= TAREAS POR REALIZAR =
1. Según el texto sobre la fragmentación del poder en Europa, ¿en qué dos dimensiones se manifiesta dicha fragmentación?
2. Escribe la continuación del texto sobre la fragmentación del poder en Europa a partir de su última oración.

Este título es una cita apócrifa atribuida a Kissinger, que en estos momentos adquiere connotación más profunda. La primera de ellas, y base de las demás, es la fragmentación del poder. Esta fragmentación se manifiesta en dos dimensiones: la existencia de múltiples fuentes de poder y la de tomas de decisiones múltiples y erráticas, que operan más allá de las fronteras de los Estados. Todo ello debido en buena parte a la globalización y la interconexión informática.
Cada vez más la Unión Europea (UE), como identidad política y económica se desvanece a favor de un actuar subordinado a la OTAN, una alianza político-militar. Este nuevo orden distribuye el poder en múltiples niveles: desde lo supranacional (UE), hasta lo local (municipios) creando rumbos y mandos divergentes. La UE y la OTAN tienen fines distintos, pero ninguna de las dos demuestra tener una estructura de mando unificada bajo un sistema democrático. En la práctica actúan como teocracias, cohesionadas por una única fuerza: los capitales y el ejército estadounidense.
Que son complementarias: ni en chiste. Lo económico se deteriora y es marcado por políticas comerciales hegemónicas y foráneas, no por políticas de libre mercado, que están alineadas bajo un proteccionismo político y presupuestario militar sin precedentes. Y nos sitúa al borde de un peligro mundial: Una carrera armamentista sin coordinación, escenario pesimista pero real. Un continente armado, pero camino al empobrecimiento económico y social.
El día a día de los ciudadanos europeos se ve marcado por las consecuencias de esta deriva política social y económica. A partir de la pandemia COVID-19, la crisis del coste de la vida se ha agudizado. La inflación persistente y el aumento de los precios de la energía y los alimentos han erosionado el poder adquisitivo de las familias, generando una profunda sensación de vulnerabilidad e inseguridad económica. A esto se suma la precariedad social: los informes señalan una creciente dificultad para acceder a una vivienda digna y la percepción de que el ascensor social se ha detenido, lo que alimenta el descontento, especialmente entre los jóvenes y las clases trabajadoras.

= DATOS REGISTRADOS =
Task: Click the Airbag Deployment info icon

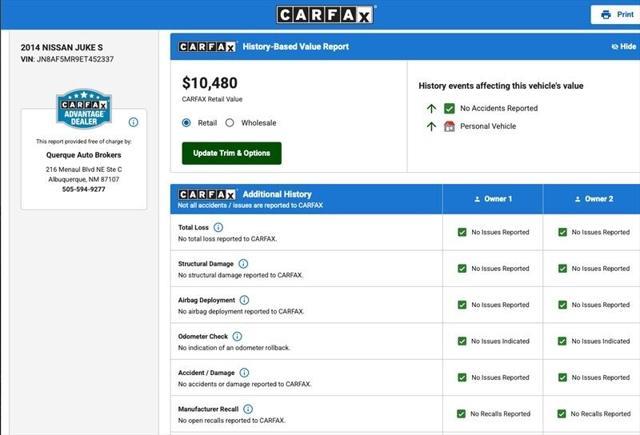Action: (244, 300)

= RESPUESTAS DEL EJERCICIO =
1. En la existencia de múltiples fuentes de poder y en la de tomas de decisiones múltiples y erráticas, que operan más allá de las fronteras de los Estados.

2.
La Gestión de la inmigración: marcada por patrones demográficos erráticos, ha exacerbado las divisiones sociales. A su vez la crisis de las prestaciones sociales marcada por recortes presupuestarios en áreas clave como la salud, la educación y las pensiones, están aumentando la desigualdad, dado que el deterioro de los servicios sociales no afecta a todos por igual. Las personas mayores, las familias de bajos ingresos y los inmigrantes, son los que más sufren.
Finalmente hay un elemento que echa leña al fuego: la corrupción y los escándalos políticos y con ello, la credibilidad de los gobiernos y de las élites tradicionales se desploma, creando la sensación de que los políticos están desconectados de las preocupaciones del ciudadano de a pie y actúan en beneficio propio, lo que impulsa a la gente a buscar alternativas fuera del partidismo clásico sin encontrar aún causa común.
Alguien con optimismo podría objetar que Europa no está en crisis, sino en una situación de vulnerabilidad. Si bien la crisis puede no ser uniforme en todos los estados, el tiempo se está agotando para encontrar soluciones. La menor calidad de vida, la creciente desigualdad y el aumento de la insatisfacción de los ciudadanos con sus gobiernos, son ya hechos innegables. Europa puede no estar en colapso, pero su vulnerabilidad es tan patente que la pregunta de Kissinger sigue siendo inquietantemente relevante.